Der Vorsitzende steht seit vier Monaten an der Spitze der US-Derivateaufsichtsbehörde und hat sich aktiv mit aufstrebenden Technologien befasst, einschließlich der Regulierung sowohl von Kryptowährungen als auch von Prognosemärkten.

Kryptotaxonomie

Auch in Ermangelung — bisher — eines neuen Kryptogesetzes des Kongresses zählt die Überwachung der Branche zu den wichtigsten Initiativen von Selig. In diesem Zusammenhang erklärte er, dass die bislang wichtigste Maßnahme die gemeinsame Leitlinien zusammen mit der Securities and Exchange Commission eine „Taxonomie“ für digitale Vermögenswerte festzulegen – ein System von Definitionen dafür, wie jede Unterkategorie von Krypto in die verschiedenen regulatorischen Zuständigkeitsbereiche passen wird.

"Das ist eine bedeutende Entwicklung, die es Marktteilnehmern, Softwareentwicklern und Verbrauchern ermöglichen wird, mit Krypto-Systemen und Krypto-Vermögenswerten mit dem Vertrauen zu interagieren, dass sie nicht unbewusst gegen Wertpapiergesetze verstoßen", sagte er, obwohl die interpretativen Leitlinien noch nicht die volle Kraft einer dauerhaften Richtlinie besitzen. „Jetzt haben wir Klarheit“, sagte er. „Wir verstehen, was unsere Verantwortung bei der CFTC ist, und wir werden Maßnahmen ergreifen, um Betrug, Manipulation und Insiderhandel auf Krypto-Märkten zu überwachen, und wir denken, dass dies neben der Klarheit für Verbraucher und Nutzer der Anlageklasse einen enormen Einfluss haben wird.“

Prognosemärkte

Aber sein Vorstoß in den Bereich der Prognosemärkte, der Unternehmen wie Kalshi, Polymarket, Crypto.com, Coinbase und Gemini, war das umstrittenste Thema.

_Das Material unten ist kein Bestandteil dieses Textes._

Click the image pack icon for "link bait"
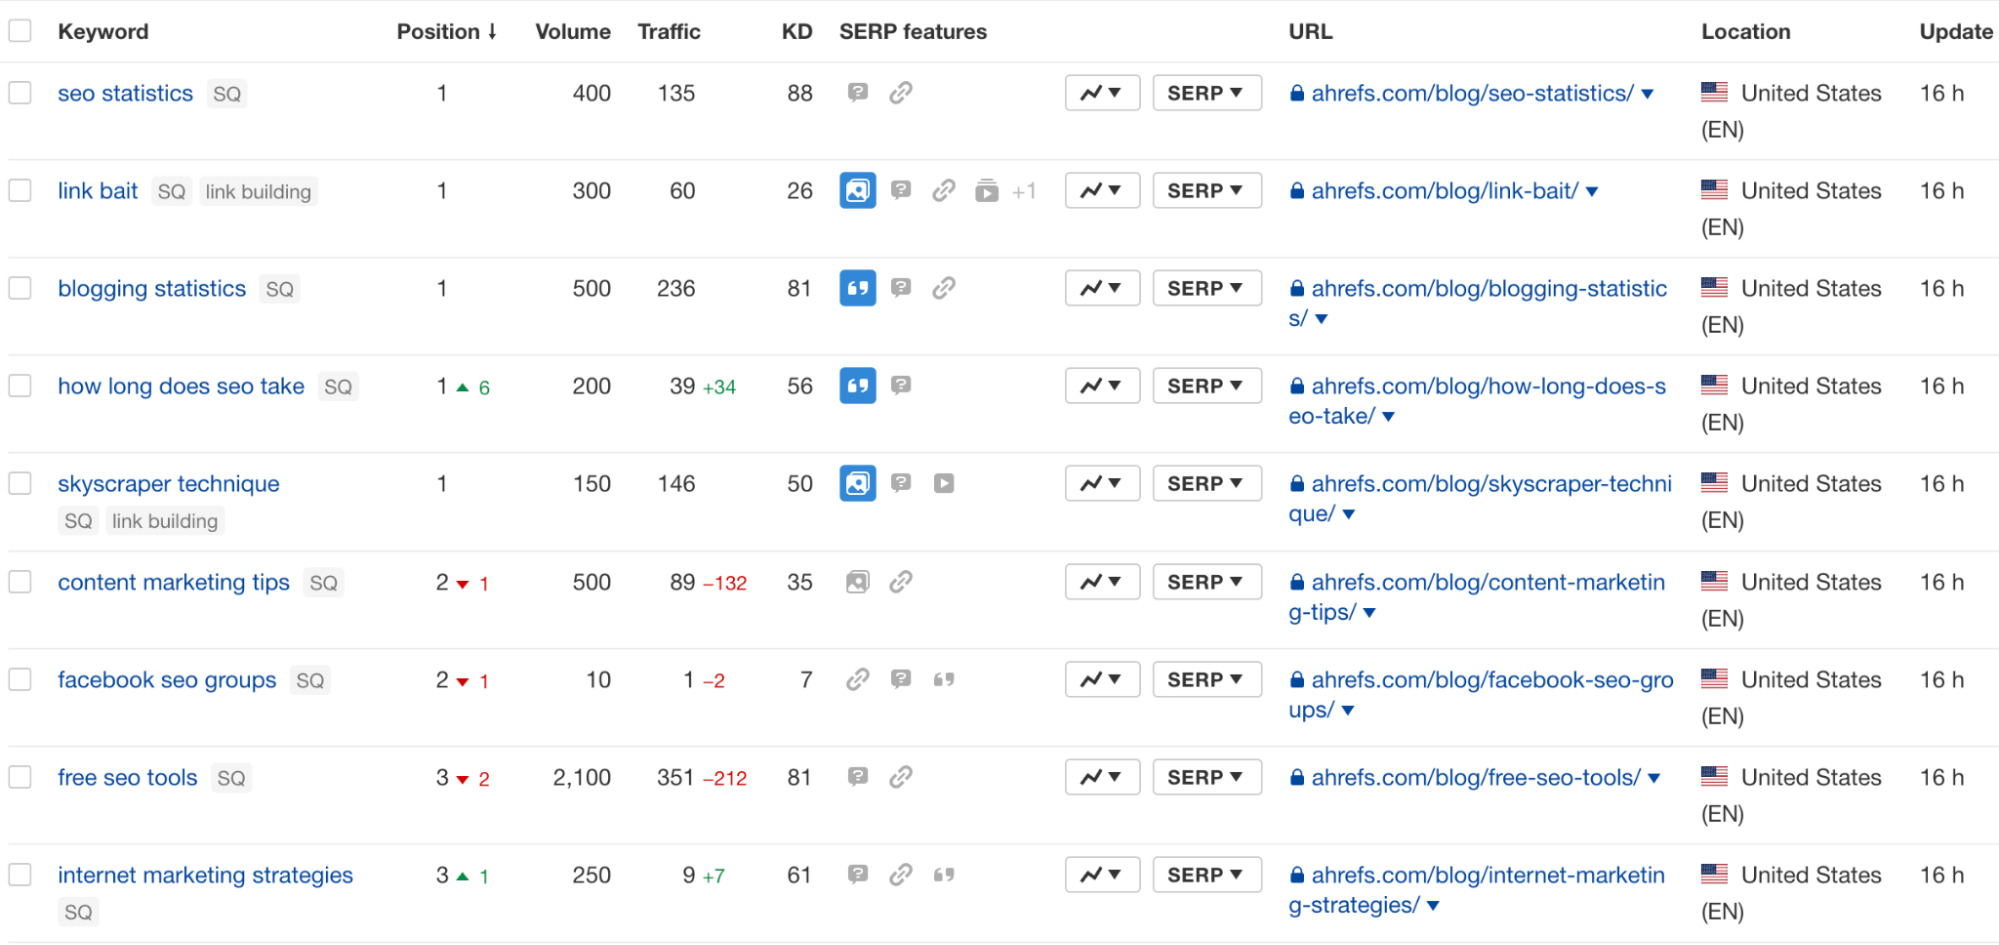The width and height of the screenshot is (1999, 945). tap(857, 190)
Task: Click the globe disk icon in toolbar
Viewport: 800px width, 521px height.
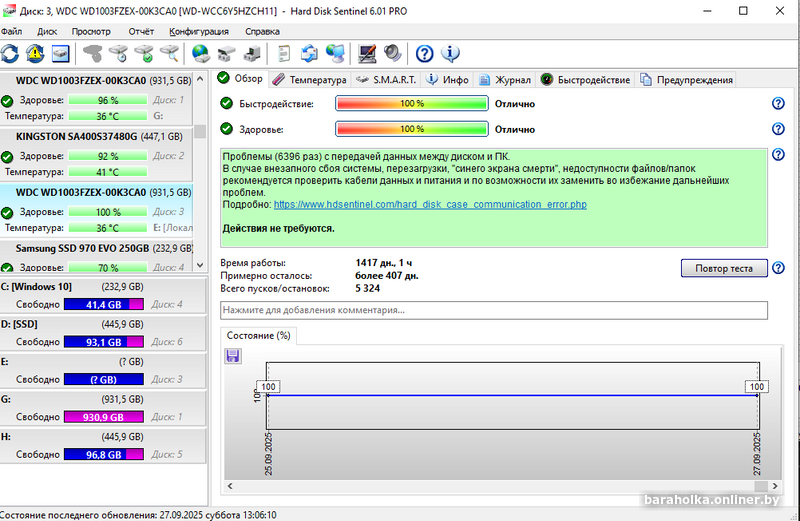Action: pos(200,53)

Seligs unnachgiebige Haltung, dass die CFTC der einzig zuständige Aufsichtsbehörde für diese Unternehmen ist, hat ihn in Konflikt mit den Bundesstaaten gebracht, die die Unternehmen wegen Verstößen gegen staatliche Glücksspielgesetze – insbesondere im Bereich der Sportwetten – herausgefordert haben. Er hat mehrere Bundesstaaten verklagt, zuletzt einschließlich New York, verteidigt die „exklusive Zuständigkeit“ der Agentur.

Ende letzter Woche schloss sich die CFTC einem Fall des Justizministeriums gegen einen Soldaten der Spezialeinheiten der US-Armee an, der des Vorwurfs der Platzierung von Prognosemarktwetten beschuldigt zu den Militäraktionen in Venezuela, an denen er teilgenommen hat. Gannon Ken Van Dyke, ein Stabsfeldwebel bei den angesehenen Green Berets der Armee, wurde verhaftet und wegen der Verwendung vertraulicher Regierungsinformationen und Betrugs angeklagt, zudem wird ihm von der CFTC Insiderhandel vorgeworfen.

"Wir sind dem Sachverhalt auf der Spur und beobachten weiterhin Nachrichtenlage", sagte Selig zur Durchsetzungsstrategie seiner Behörde in Bezug auf Prognosemärkte. "Wir werden gegen schlechte Akteure in unseren Märkten vorgehen und nehmen dies sehr ernst. Es handelt sich nicht um bloße Lippenbekenntnisse, und Marktteilnehmer sollten gewarnt sein."